- Problem to work on: Once the line containing "Snack-Mixe (82, 1476)" is found in the records below, return it and each following line exactly, up to and including the line containing "partenaires. (34, 1323)", and nothing else.

***** Exercise data

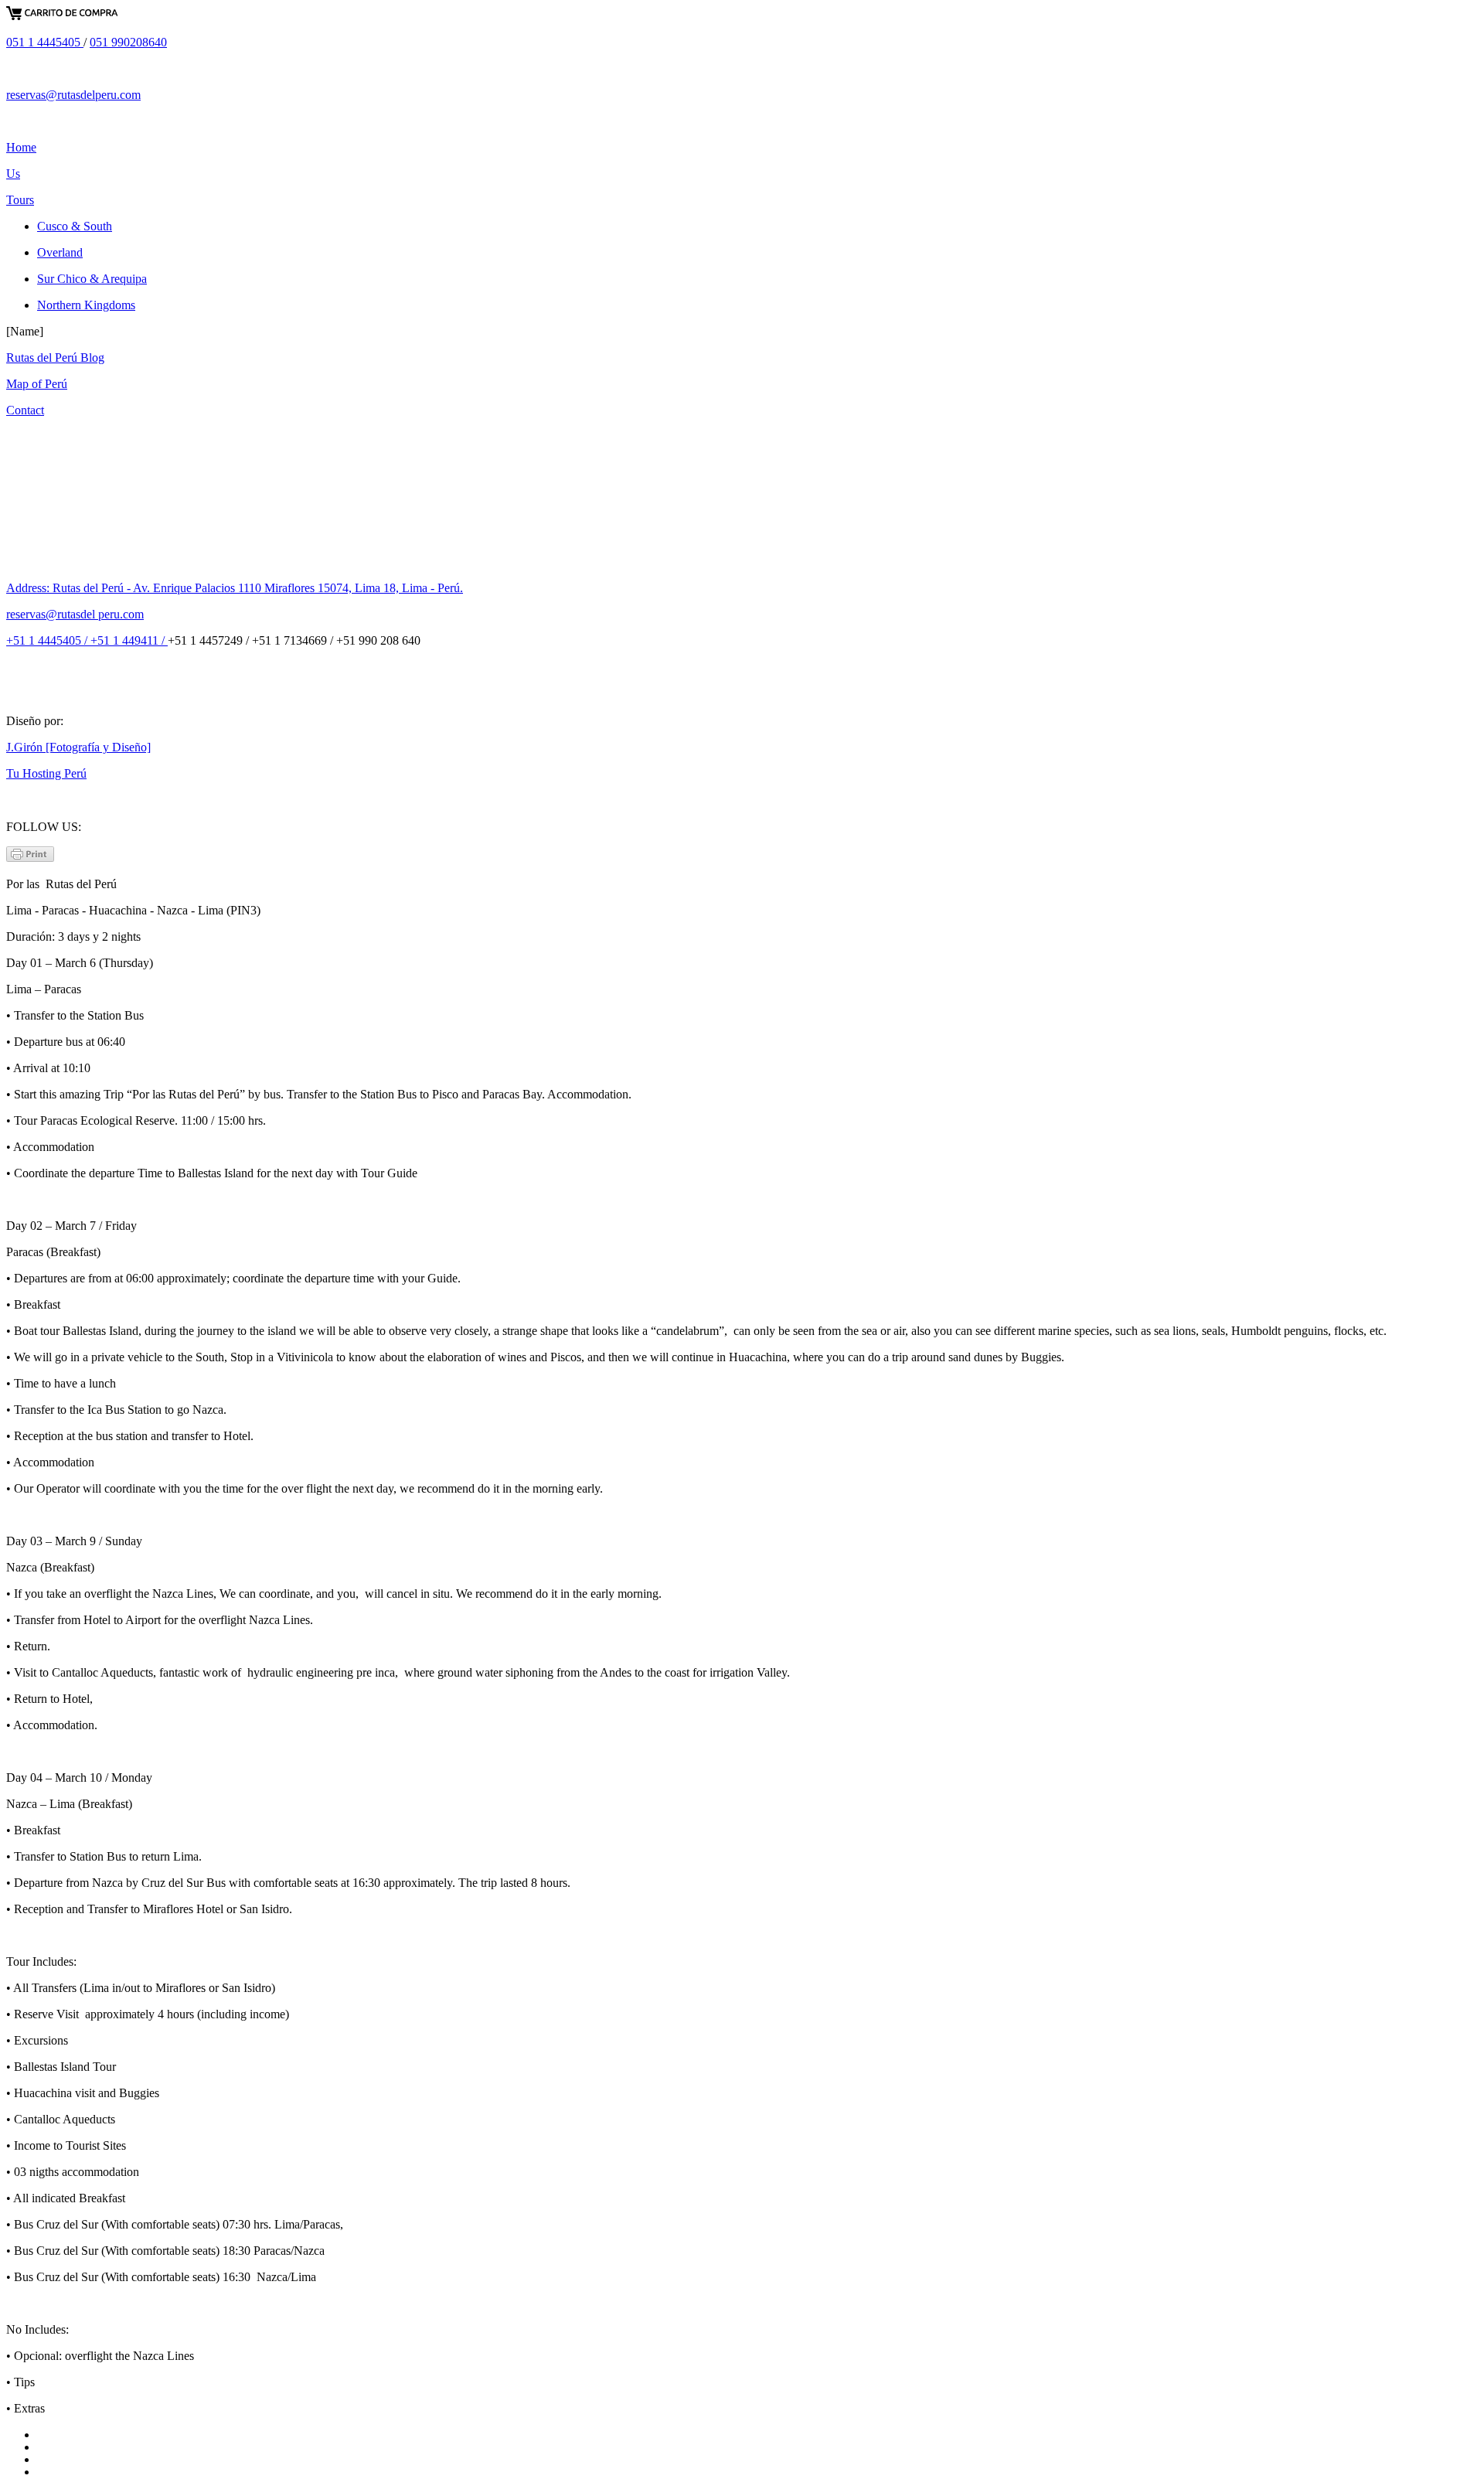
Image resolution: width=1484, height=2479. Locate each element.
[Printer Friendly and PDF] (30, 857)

**********
***** Exercise data

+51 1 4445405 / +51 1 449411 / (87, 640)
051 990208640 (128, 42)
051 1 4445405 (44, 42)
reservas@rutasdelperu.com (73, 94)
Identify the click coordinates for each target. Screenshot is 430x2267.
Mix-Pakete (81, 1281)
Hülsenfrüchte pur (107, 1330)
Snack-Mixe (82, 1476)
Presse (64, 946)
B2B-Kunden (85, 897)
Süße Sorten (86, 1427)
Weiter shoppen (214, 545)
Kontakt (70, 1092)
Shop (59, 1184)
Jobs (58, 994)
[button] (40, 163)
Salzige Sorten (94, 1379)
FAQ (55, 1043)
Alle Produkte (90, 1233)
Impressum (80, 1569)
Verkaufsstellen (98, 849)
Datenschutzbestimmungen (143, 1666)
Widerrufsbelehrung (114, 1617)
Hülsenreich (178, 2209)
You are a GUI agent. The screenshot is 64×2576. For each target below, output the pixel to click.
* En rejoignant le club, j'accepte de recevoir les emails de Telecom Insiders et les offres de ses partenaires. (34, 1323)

**********

- Finished task:
Snack-Mixe (82, 1476)
Presse (64, 946)
B2B-Kunden (85, 897)
Süße Sorten (86, 1427)
Weiter shoppen (214, 545)
Kontakt (70, 1092)
Shop (59, 1184)
Jobs (58, 994)
[button] (40, 163)
Salzige Sorten (94, 1379)
FAQ (55, 1043)
Alle Produkte (90, 1233)
Impressum (80, 1569)
Verkaufsstellen (98, 849)
Datenschutzbestimmungen (143, 1666)
Widerrufsbelehrung (114, 1617)
Hülsenreich (178, 2209)
You are a GUI agent. The screenshot is 64×2576. For each target below, output the pixel to click.
* En rejoignant le club, j'accepte de recevoir les emails de Telecom Insiders et les offres de ses partenaires. (34, 1323)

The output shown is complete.